Given entries
--------------------------------
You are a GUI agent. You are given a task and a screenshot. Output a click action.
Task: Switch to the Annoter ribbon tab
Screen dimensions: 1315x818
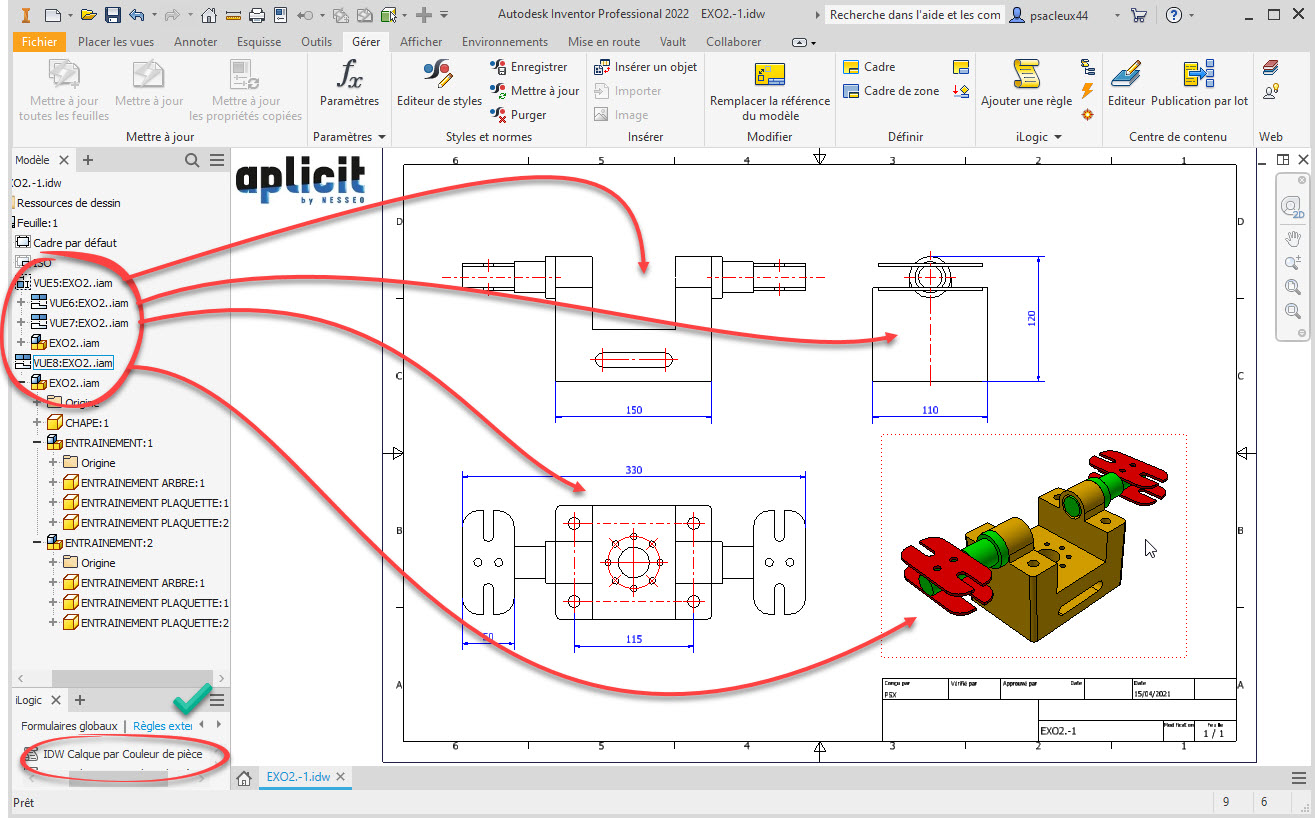pos(195,42)
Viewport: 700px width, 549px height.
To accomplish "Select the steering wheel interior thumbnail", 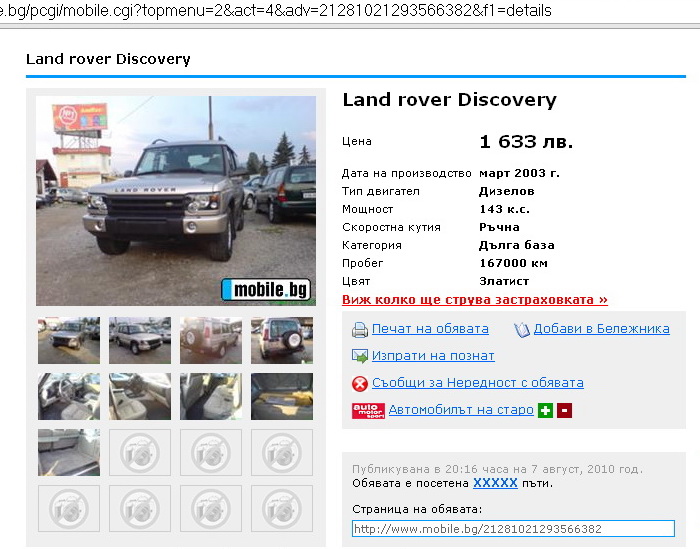I will point(69,397).
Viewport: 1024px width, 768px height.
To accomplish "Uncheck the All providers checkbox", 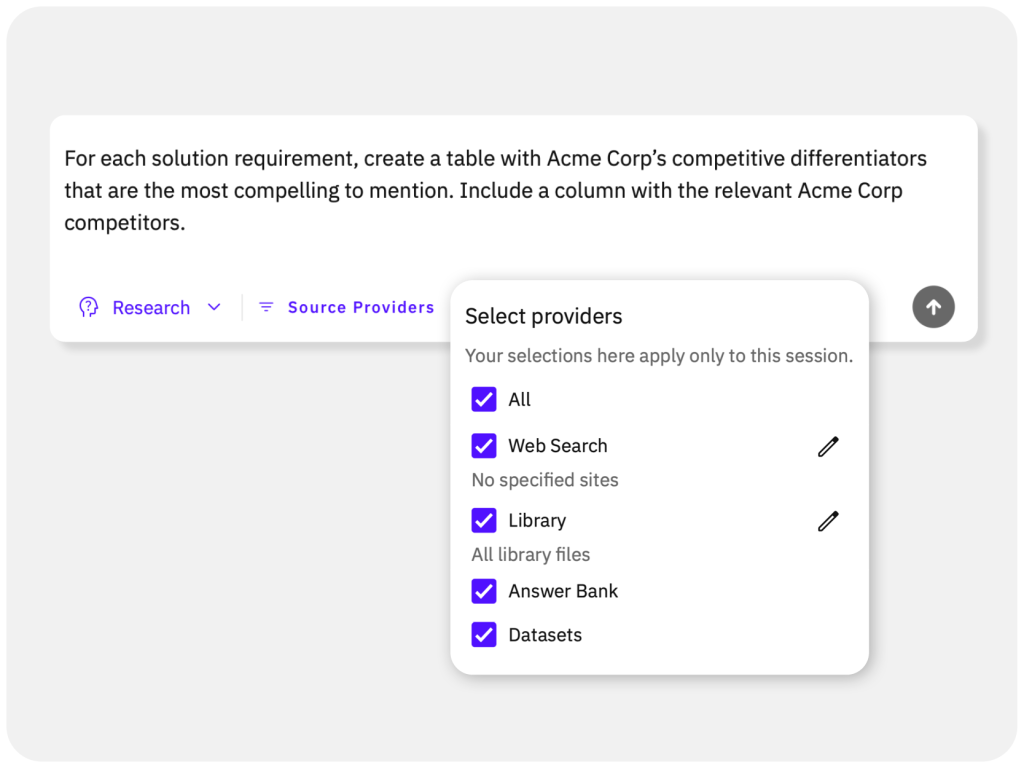I will (484, 400).
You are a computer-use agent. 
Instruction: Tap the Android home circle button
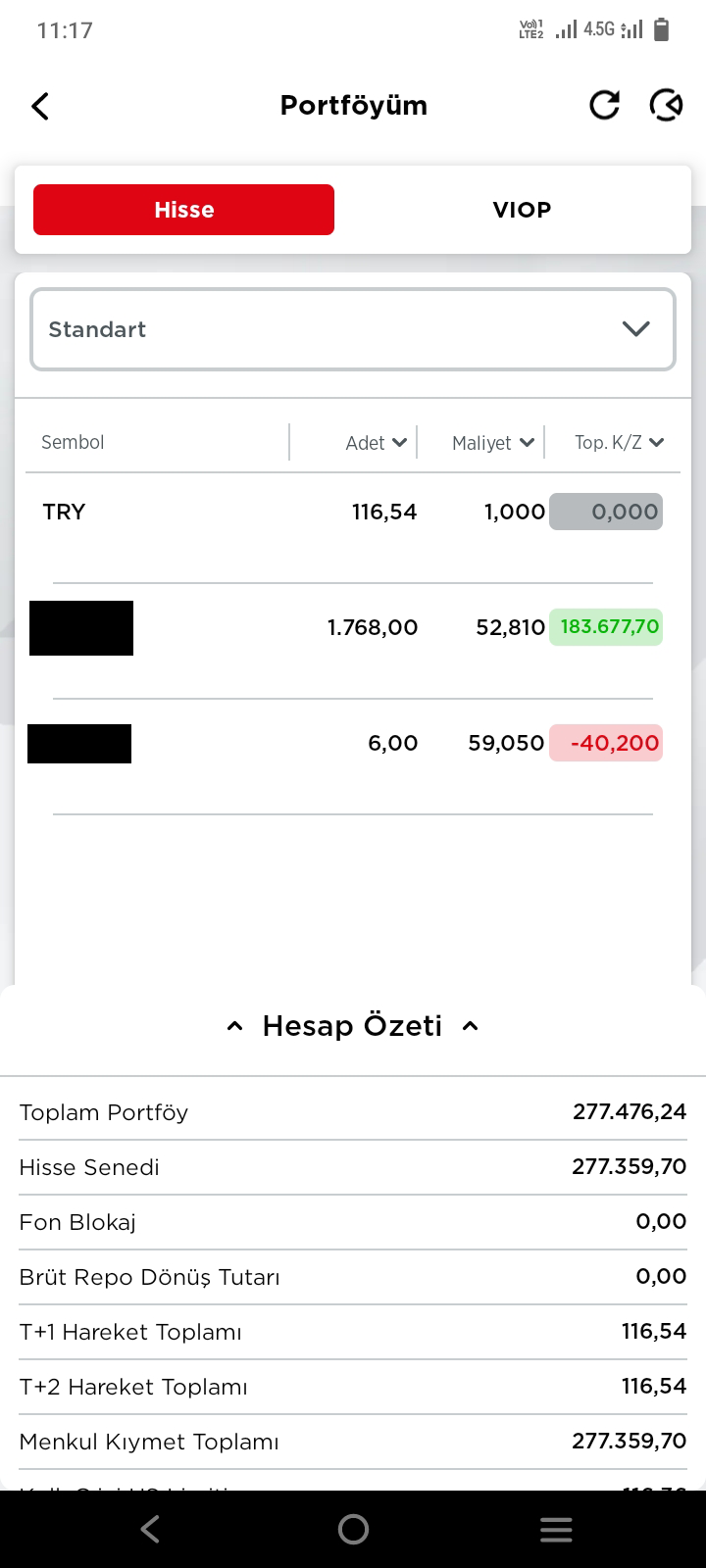[353, 1529]
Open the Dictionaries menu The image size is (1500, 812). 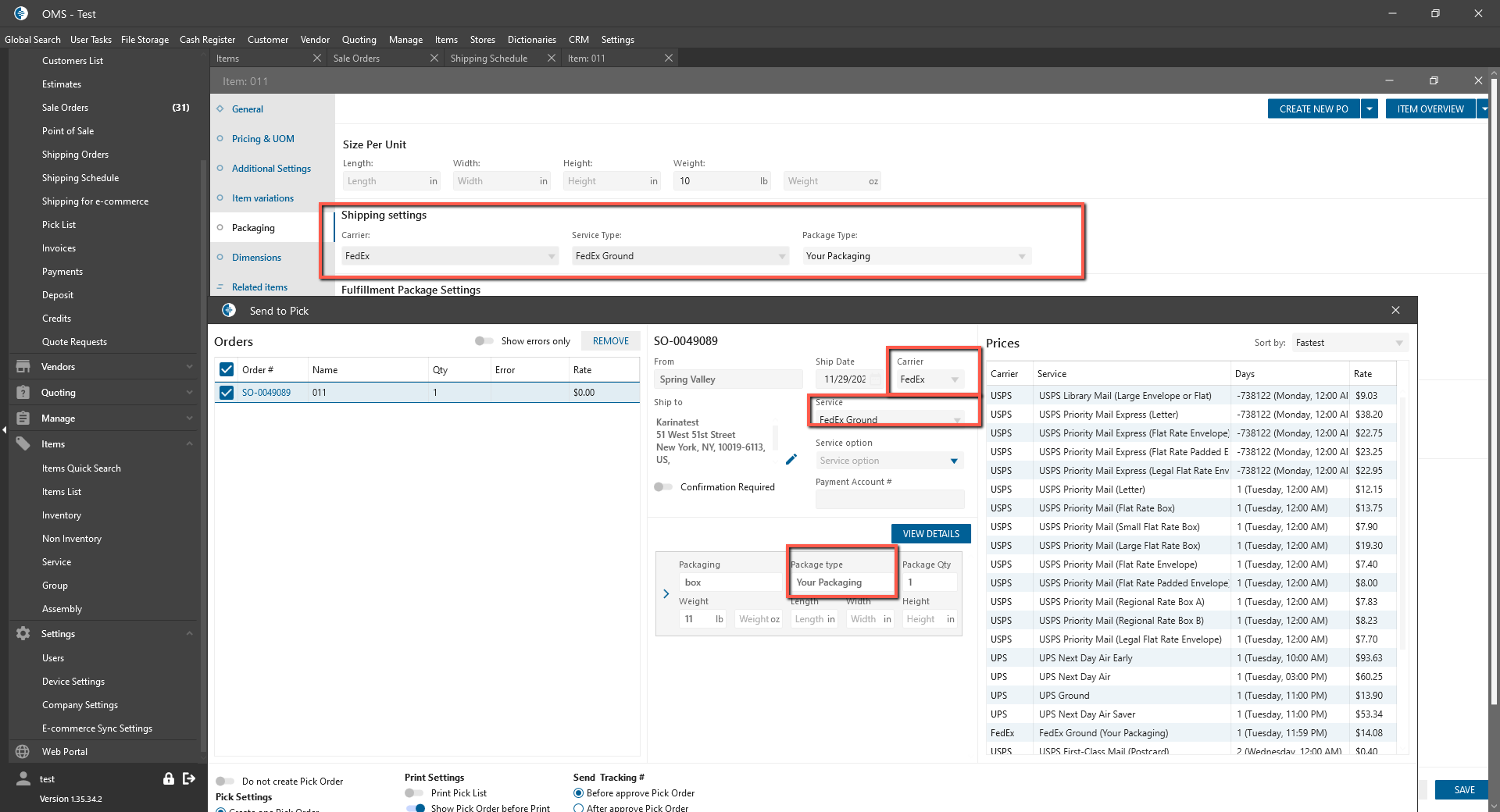[x=531, y=39]

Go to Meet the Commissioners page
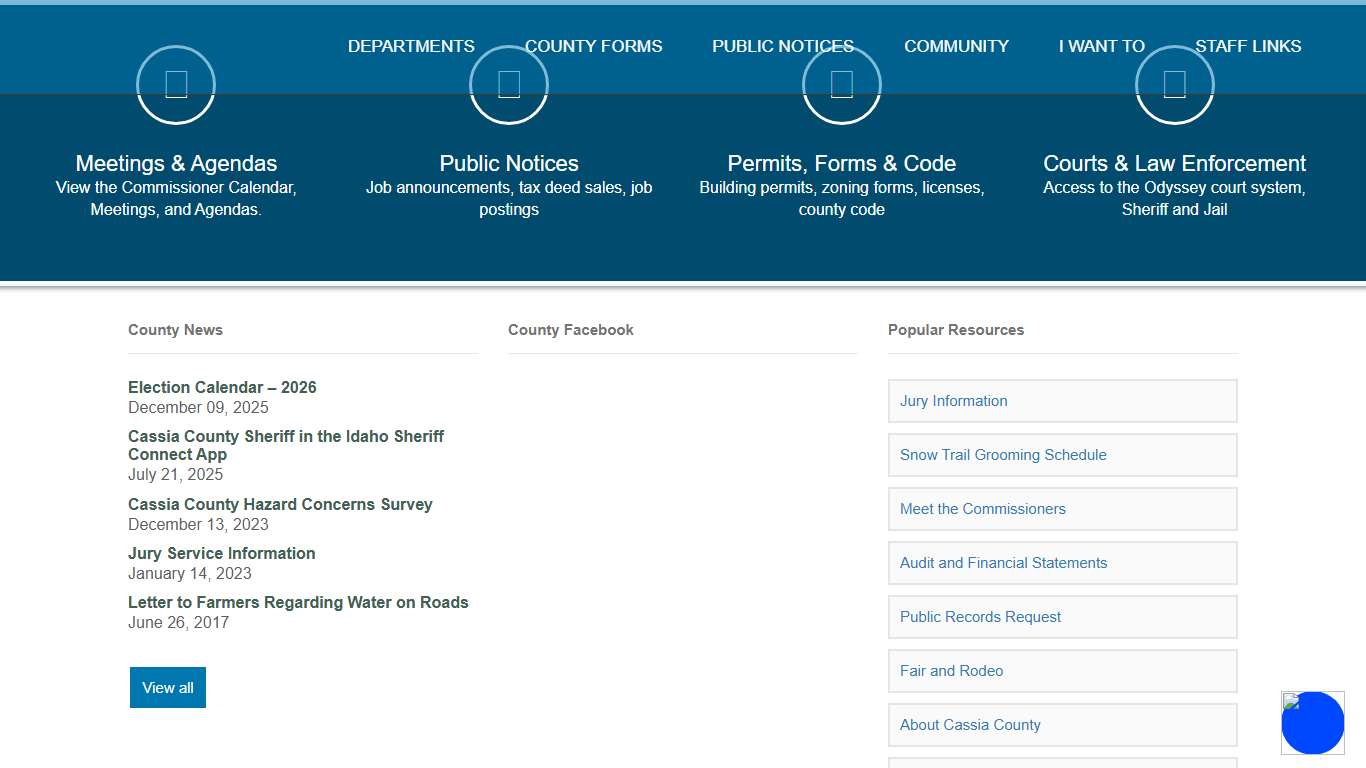982,509
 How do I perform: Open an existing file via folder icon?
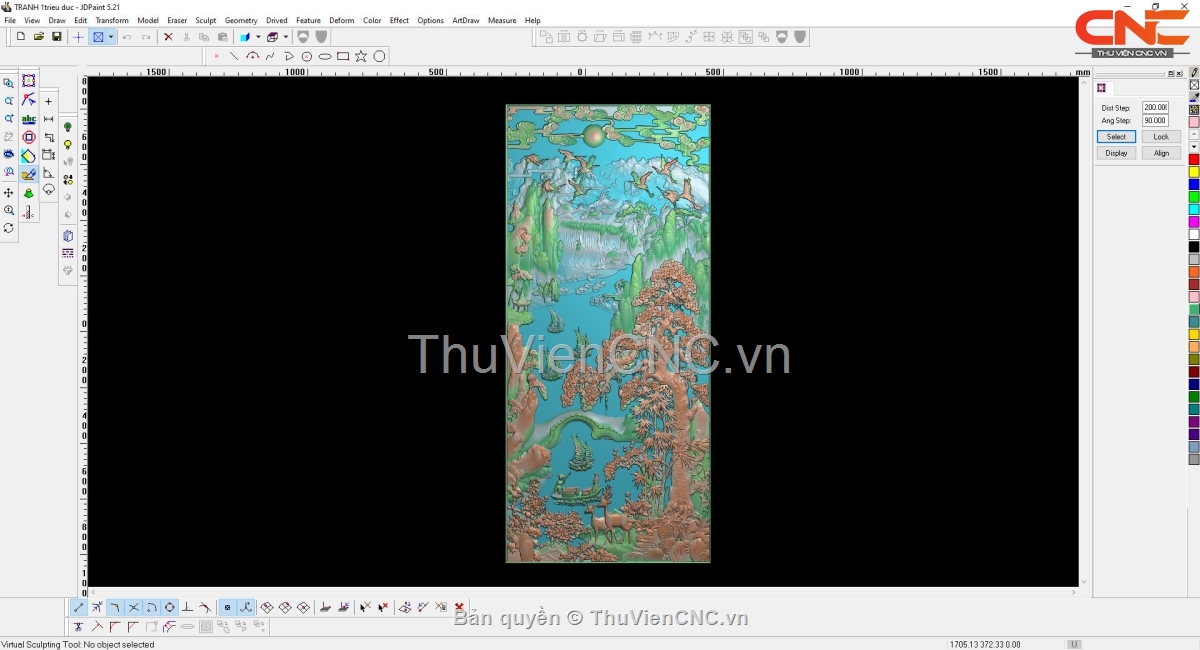39,37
--------------------------------
Required action
Find the string "agent" in the data. Report each line it appears in.

Written reply
You are a GUI agent. You are given a task and a screenshot. Output a click action.
You are a computer-use agent. 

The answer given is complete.